**WORK TO COMPLETE**
Please restate the records that follow exactly, skipping their images.

[Collected data]
═══

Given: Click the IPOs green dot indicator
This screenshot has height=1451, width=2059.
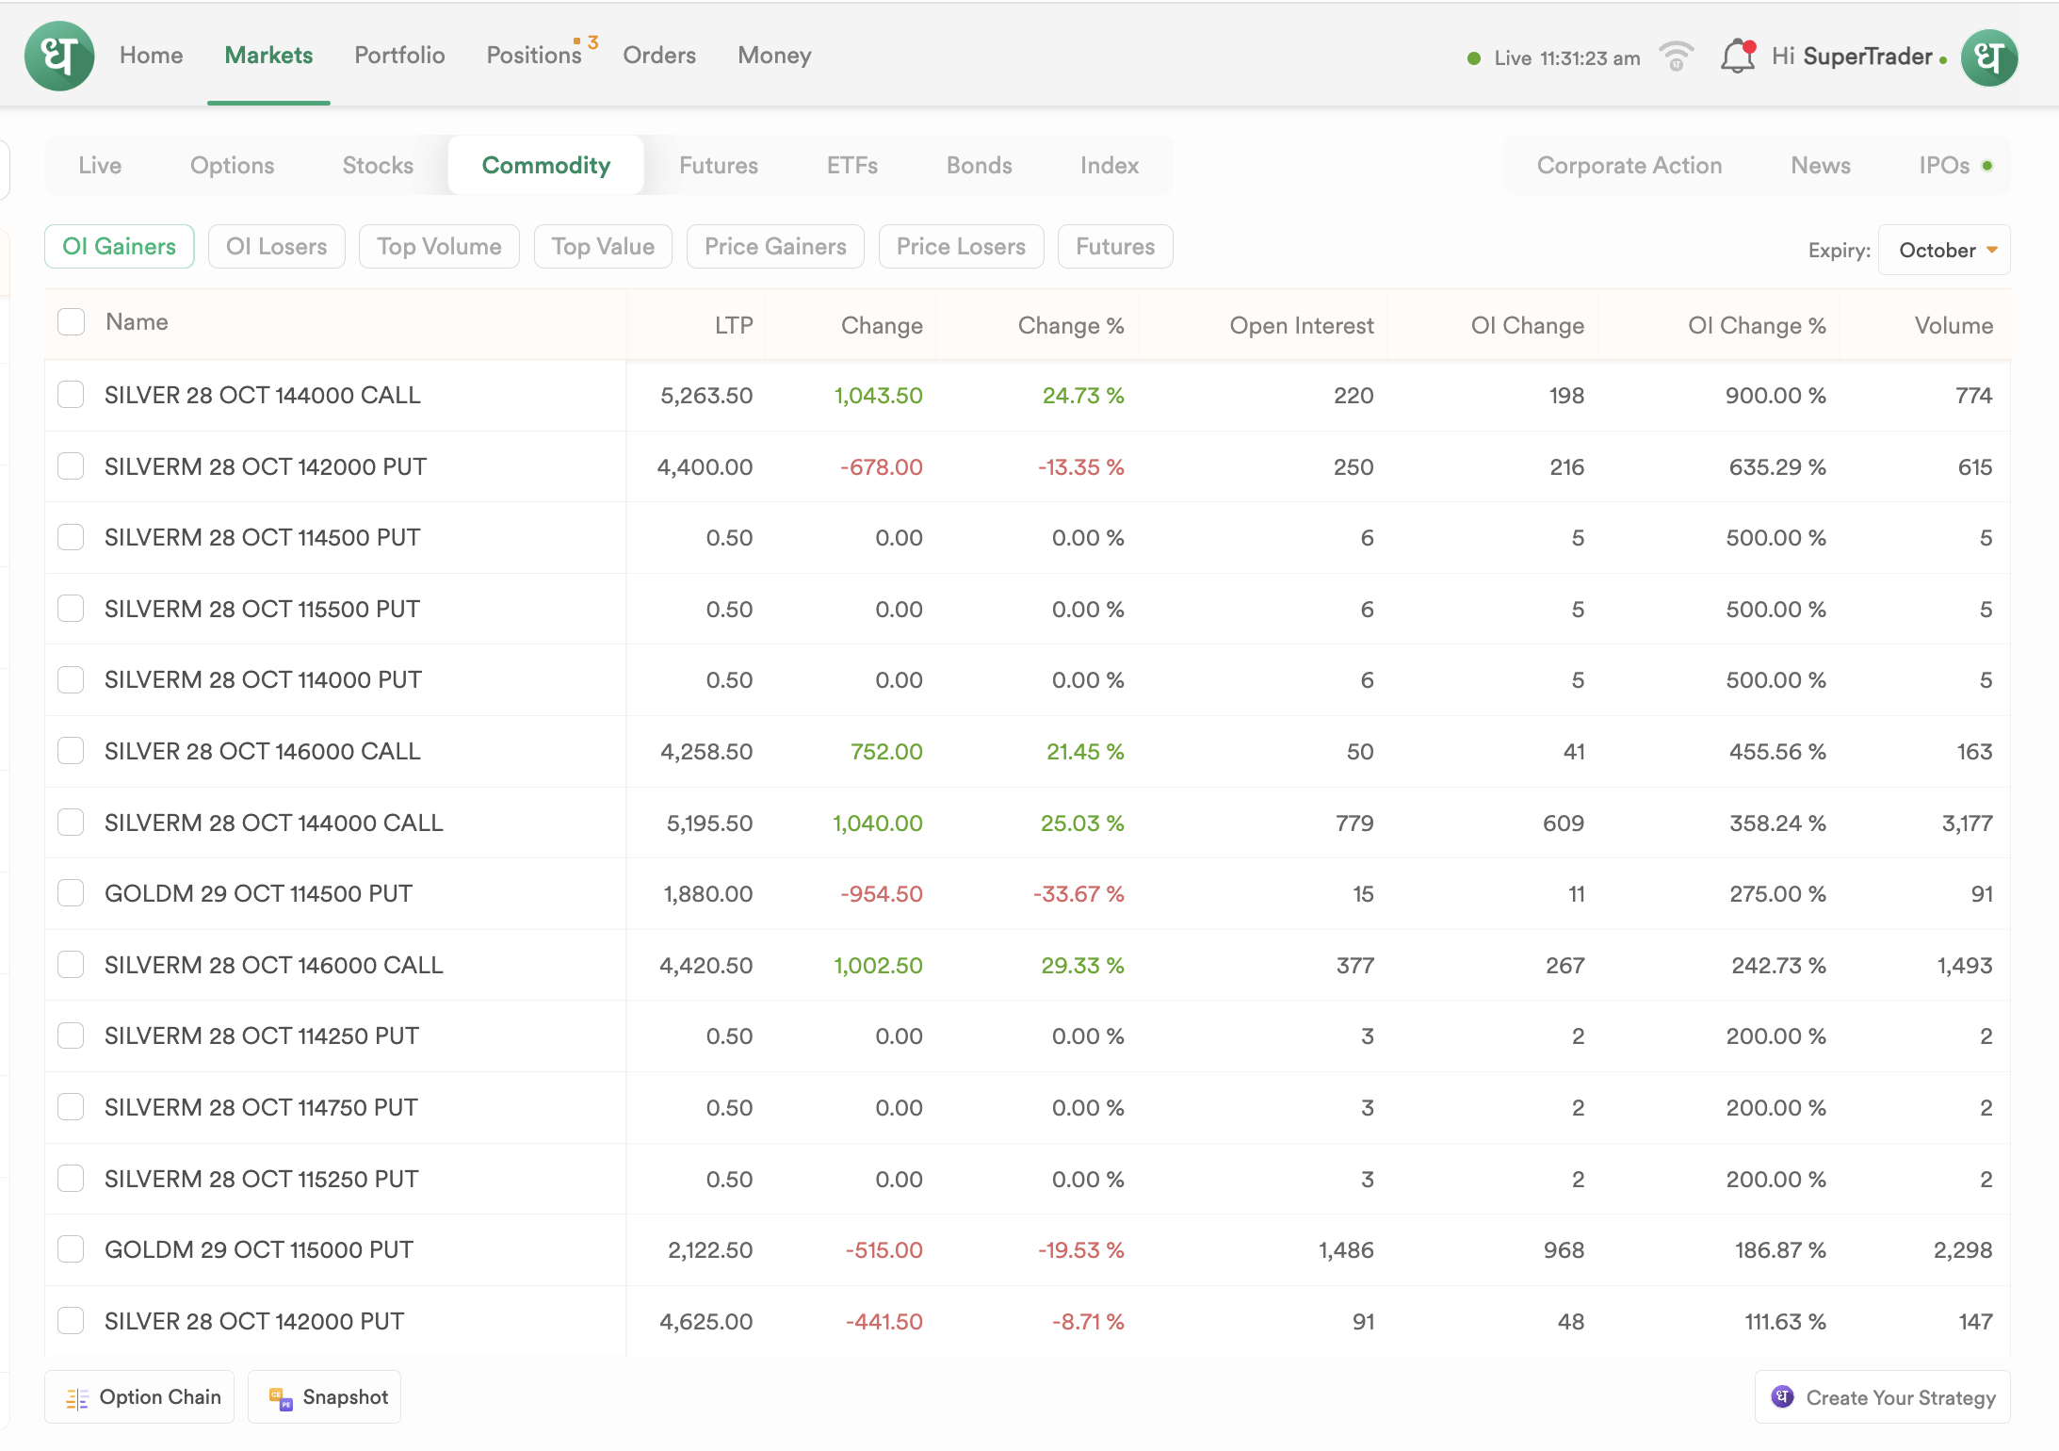Looking at the screenshot, I should (x=1987, y=166).
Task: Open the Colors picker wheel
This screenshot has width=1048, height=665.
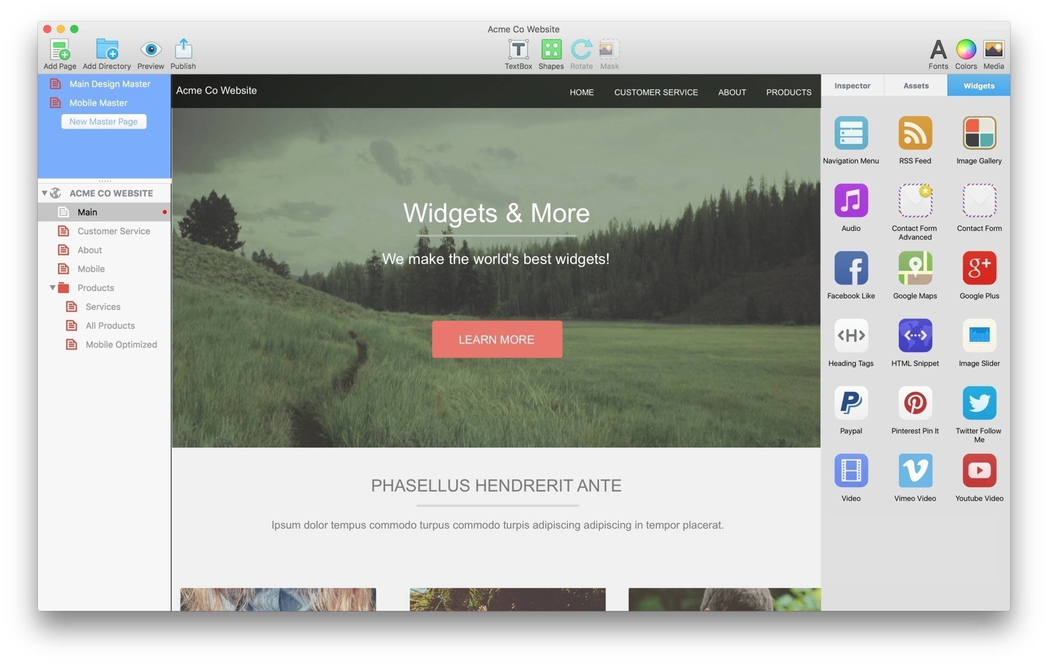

═══

**RESPONSE AREA**
Given: Click the IPOs green dot indicator
This screenshot has height=1451, width=2059.
Looking at the screenshot, I should (x=1987, y=166).
Task: Open the Colors picker wheel
This screenshot has width=1048, height=665.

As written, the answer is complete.